EXERCISE REQUIREMENTS
Reproduce the full set of records that follow, exactly as shown.

━━━━━ EXTRACTED RECORDS ━━━━━

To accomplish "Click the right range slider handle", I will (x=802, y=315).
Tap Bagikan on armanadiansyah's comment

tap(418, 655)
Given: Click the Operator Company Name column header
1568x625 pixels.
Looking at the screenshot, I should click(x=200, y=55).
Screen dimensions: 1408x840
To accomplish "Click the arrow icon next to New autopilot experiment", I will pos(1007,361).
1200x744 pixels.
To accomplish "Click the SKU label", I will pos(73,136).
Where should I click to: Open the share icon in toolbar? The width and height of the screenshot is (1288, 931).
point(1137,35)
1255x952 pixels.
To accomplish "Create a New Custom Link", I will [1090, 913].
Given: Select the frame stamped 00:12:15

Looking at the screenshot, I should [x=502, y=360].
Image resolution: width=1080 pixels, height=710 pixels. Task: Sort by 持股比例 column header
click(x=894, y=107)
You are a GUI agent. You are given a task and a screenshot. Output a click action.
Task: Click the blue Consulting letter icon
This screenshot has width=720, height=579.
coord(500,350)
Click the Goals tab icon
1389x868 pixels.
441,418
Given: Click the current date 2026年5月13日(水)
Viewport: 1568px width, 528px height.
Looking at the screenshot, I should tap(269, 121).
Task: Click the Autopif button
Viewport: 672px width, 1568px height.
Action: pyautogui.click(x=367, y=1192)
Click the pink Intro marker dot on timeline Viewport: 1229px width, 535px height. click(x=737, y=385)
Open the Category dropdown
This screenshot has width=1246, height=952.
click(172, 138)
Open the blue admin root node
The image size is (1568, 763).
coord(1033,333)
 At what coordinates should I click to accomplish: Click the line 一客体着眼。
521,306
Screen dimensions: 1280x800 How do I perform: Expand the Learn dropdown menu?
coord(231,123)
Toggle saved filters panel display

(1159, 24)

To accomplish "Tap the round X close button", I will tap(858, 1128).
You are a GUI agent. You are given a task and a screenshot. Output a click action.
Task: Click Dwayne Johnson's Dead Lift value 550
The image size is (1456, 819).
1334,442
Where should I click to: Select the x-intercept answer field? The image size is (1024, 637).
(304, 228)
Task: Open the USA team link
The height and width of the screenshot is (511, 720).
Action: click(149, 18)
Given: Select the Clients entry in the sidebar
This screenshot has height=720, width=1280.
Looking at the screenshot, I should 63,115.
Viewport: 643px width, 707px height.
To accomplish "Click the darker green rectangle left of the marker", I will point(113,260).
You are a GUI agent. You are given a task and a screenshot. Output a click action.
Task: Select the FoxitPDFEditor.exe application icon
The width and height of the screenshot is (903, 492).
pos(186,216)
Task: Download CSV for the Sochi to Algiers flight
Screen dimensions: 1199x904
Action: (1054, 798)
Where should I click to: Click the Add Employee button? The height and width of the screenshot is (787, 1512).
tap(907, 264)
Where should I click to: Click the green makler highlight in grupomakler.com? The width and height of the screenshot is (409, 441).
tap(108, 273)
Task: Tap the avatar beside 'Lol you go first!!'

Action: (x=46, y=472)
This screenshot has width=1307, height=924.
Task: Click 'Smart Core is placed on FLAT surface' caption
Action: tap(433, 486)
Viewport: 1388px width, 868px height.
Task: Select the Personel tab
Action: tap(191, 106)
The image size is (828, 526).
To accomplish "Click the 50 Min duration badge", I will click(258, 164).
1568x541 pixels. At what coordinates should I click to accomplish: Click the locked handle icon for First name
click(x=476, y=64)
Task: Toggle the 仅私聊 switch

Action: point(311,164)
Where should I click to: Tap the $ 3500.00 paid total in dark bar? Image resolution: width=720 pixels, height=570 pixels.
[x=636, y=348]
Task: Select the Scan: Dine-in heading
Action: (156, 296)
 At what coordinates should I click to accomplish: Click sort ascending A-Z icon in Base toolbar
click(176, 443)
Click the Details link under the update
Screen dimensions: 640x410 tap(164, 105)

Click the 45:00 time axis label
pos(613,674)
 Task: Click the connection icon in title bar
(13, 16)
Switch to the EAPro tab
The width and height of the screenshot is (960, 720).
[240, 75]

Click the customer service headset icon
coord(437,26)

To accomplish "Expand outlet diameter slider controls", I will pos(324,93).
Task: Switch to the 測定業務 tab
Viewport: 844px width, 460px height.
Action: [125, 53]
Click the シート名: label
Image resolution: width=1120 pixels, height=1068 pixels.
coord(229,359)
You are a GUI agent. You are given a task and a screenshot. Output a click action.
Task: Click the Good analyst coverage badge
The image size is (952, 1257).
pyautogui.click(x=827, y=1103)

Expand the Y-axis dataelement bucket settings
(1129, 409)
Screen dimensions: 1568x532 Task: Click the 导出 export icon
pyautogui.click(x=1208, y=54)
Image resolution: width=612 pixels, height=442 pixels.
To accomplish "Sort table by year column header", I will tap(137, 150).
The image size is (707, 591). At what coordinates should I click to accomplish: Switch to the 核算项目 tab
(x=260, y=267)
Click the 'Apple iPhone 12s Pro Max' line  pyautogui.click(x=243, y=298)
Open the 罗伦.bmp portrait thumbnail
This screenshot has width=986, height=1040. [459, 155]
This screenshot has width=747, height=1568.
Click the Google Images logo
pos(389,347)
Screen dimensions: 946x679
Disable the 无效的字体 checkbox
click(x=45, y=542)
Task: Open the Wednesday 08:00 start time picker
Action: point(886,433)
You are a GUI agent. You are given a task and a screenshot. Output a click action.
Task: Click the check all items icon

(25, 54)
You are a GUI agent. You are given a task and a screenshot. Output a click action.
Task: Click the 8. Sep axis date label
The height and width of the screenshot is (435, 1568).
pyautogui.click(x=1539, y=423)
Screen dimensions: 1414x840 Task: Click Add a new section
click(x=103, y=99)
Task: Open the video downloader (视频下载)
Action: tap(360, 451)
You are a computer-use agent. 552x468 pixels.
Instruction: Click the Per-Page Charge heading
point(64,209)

━━━━━

EXERCISE RESPONSE
To accomplish "Click the right range slider handle", I will (x=802, y=315).
Tap Bagikan on armanadiansyah's comment

tap(418, 655)
Given: Click the Operator Company Name column header
1568x625 pixels.
Looking at the screenshot, I should click(x=200, y=55).
Screen dimensions: 1408x840
To accomplish "Click the arrow icon next to New autopilot experiment", I will pos(1007,361).
1200x744 pixels.
To accomplish "Click the SKU label", I will pos(73,136).
Where should I click to: Open the share icon in toolbar? The width and height of the screenshot is (1288, 931).
point(1137,35)
1255x952 pixels.
To accomplish "Create a New Custom Link", I will [1090, 913].
Given: Select the frame stamped 00:12:15

Looking at the screenshot, I should [x=502, y=360].
Image resolution: width=1080 pixels, height=710 pixels. Task: Sort by 持股比例 column header
click(x=894, y=107)
You are a GUI agent. You are given a task and a screenshot. Output a click action.
Task: Click the blue Consulting letter icon
This screenshot has width=720, height=579.
coord(500,350)
Click the Goals tab icon
1389x868 pixels.
441,418
Given: Click the current date 2026年5月13日(水)
Viewport: 1568px width, 528px height.
Looking at the screenshot, I should tap(269, 121).
Task: Click the Autopif button
Viewport: 672px width, 1568px height.
Action: pyautogui.click(x=367, y=1192)
Click the pink Intro marker dot on timeline Viewport: 1229px width, 535px height. click(x=737, y=385)
Open the Category dropdown
This screenshot has width=1246, height=952.
click(172, 138)
Open the blue admin root node
The image size is (1568, 763).
coord(1033,333)
 At what coordinates should I click to accomplish: Click the line 一客体着眼。
521,306
Screen dimensions: 1280x800 How do I perform: Expand the Learn dropdown menu?
coord(231,123)
Toggle saved filters panel display

(1159, 24)

To accomplish "Tap the round X close button", I will tap(858, 1128).
You are a GUI agent. You are given a task and a screenshot. Output a click action.
Task: Click Dwayne Johnson's Dead Lift value 550
The image size is (1456, 819).
1334,442
Where should I click to: Select the x-intercept answer field? The image size is (1024, 637).
(304, 228)
Task: Open the USA team link
The height and width of the screenshot is (511, 720).
Action: click(149, 18)
Given: Select the Clients entry in the sidebar
This screenshot has height=720, width=1280.
Looking at the screenshot, I should 63,115.
Viewport: 643px width, 707px height.
To accomplish "Click the darker green rectangle left of the marker", I will point(113,260).
You are a GUI agent. You are given a task and a screenshot. Output a click action.
Task: Select the FoxitPDFEditor.exe application icon
The width and height of the screenshot is (903, 492).
pos(186,216)
Task: Download CSV for the Sochi to Algiers flight
Screen dimensions: 1199x904
Action: (1054, 798)
Where should I click to: Click the Add Employee button? The height and width of the screenshot is (787, 1512).
tap(907, 264)
Where should I click to: Click the green makler highlight in grupomakler.com? The width and height of the screenshot is (409, 441).
tap(108, 273)
Task: Tap the avatar beside 'Lol you go first!!'

Action: (x=46, y=472)
This screenshot has width=1307, height=924.
Task: Click 'Smart Core is placed on FLAT surface' caption
Action: tap(433, 486)
Viewport: 1388px width, 868px height.
Task: Select the Personel tab
Action: tap(191, 106)
The image size is (828, 526).
To accomplish "Click the 50 Min duration badge", I will click(258, 164).
1568x541 pixels. At what coordinates should I click to accomplish: Click the locked handle icon for First name
click(x=476, y=64)
Task: Toggle the 仅私聊 switch

Action: point(311,164)
Where should I click to: Tap the $ 3500.00 paid total in dark bar? Image resolution: width=720 pixels, height=570 pixels.
[x=636, y=348]
Task: Select the Scan: Dine-in heading
Action: (156, 296)
 At what coordinates should I click to accomplish: Click sort ascending A-Z icon in Base toolbar
click(176, 443)
Click the Details link under the update
Screen dimensions: 640x410 tap(164, 105)

Click the 45:00 time axis label
pos(613,674)
 Task: Click the connection icon in title bar
(13, 16)
Switch to the EAPro tab
The width and height of the screenshot is (960, 720).
[240, 75]

Click the customer service headset icon
coord(437,26)

To accomplish "Expand outlet diameter slider controls", I will pos(324,93).
Task: Switch to the 測定業務 tab
Viewport: 844px width, 460px height.
Action: [125, 53]
Click the シート名: label
Image resolution: width=1120 pixels, height=1068 pixels.
coord(229,359)
You are a GUI agent. You are given a task and a screenshot. Output a click action.
Task: Click the Good analyst coverage badge
The image size is (952, 1257).
pyautogui.click(x=827, y=1103)

Expand the Y-axis dataelement bucket settings
(1129, 409)
Screen dimensions: 1568x532 Task: Click the 导出 export icon
pyautogui.click(x=1208, y=54)
Image resolution: width=612 pixels, height=442 pixels.
To accomplish "Sort table by year column header", I will tap(137, 150).
The image size is (707, 591). At what coordinates should I click to accomplish: Switch to the 核算项目 tab
(x=260, y=267)
Click the 'Apple iPhone 12s Pro Max' line  pyautogui.click(x=243, y=298)
Open the 罗伦.bmp portrait thumbnail
This screenshot has width=986, height=1040. [459, 155]
This screenshot has width=747, height=1568.
Click the Google Images logo
pos(389,347)
Screen dimensions: 946x679
Disable the 无效的字体 checkbox
click(x=45, y=542)
Task: Open the Wednesday 08:00 start time picker
Action: point(886,433)
You are a GUI agent. You are given a task and a screenshot. Output a click action.
Task: Click the check all items icon

(25, 54)
You are a GUI agent. You are given a task and a screenshot. Output a click action.
Task: Click the 8. Sep axis date label
The height and width of the screenshot is (435, 1568).
pyautogui.click(x=1539, y=423)
Screen dimensions: 1414x840 Task: Click Add a new section
click(x=103, y=99)
Task: Open the video downloader (视频下载)
Action: tap(360, 451)
You are a computer-use agent. 552x468 pixels.
Instruction: Click the Per-Page Charge heading
point(64,209)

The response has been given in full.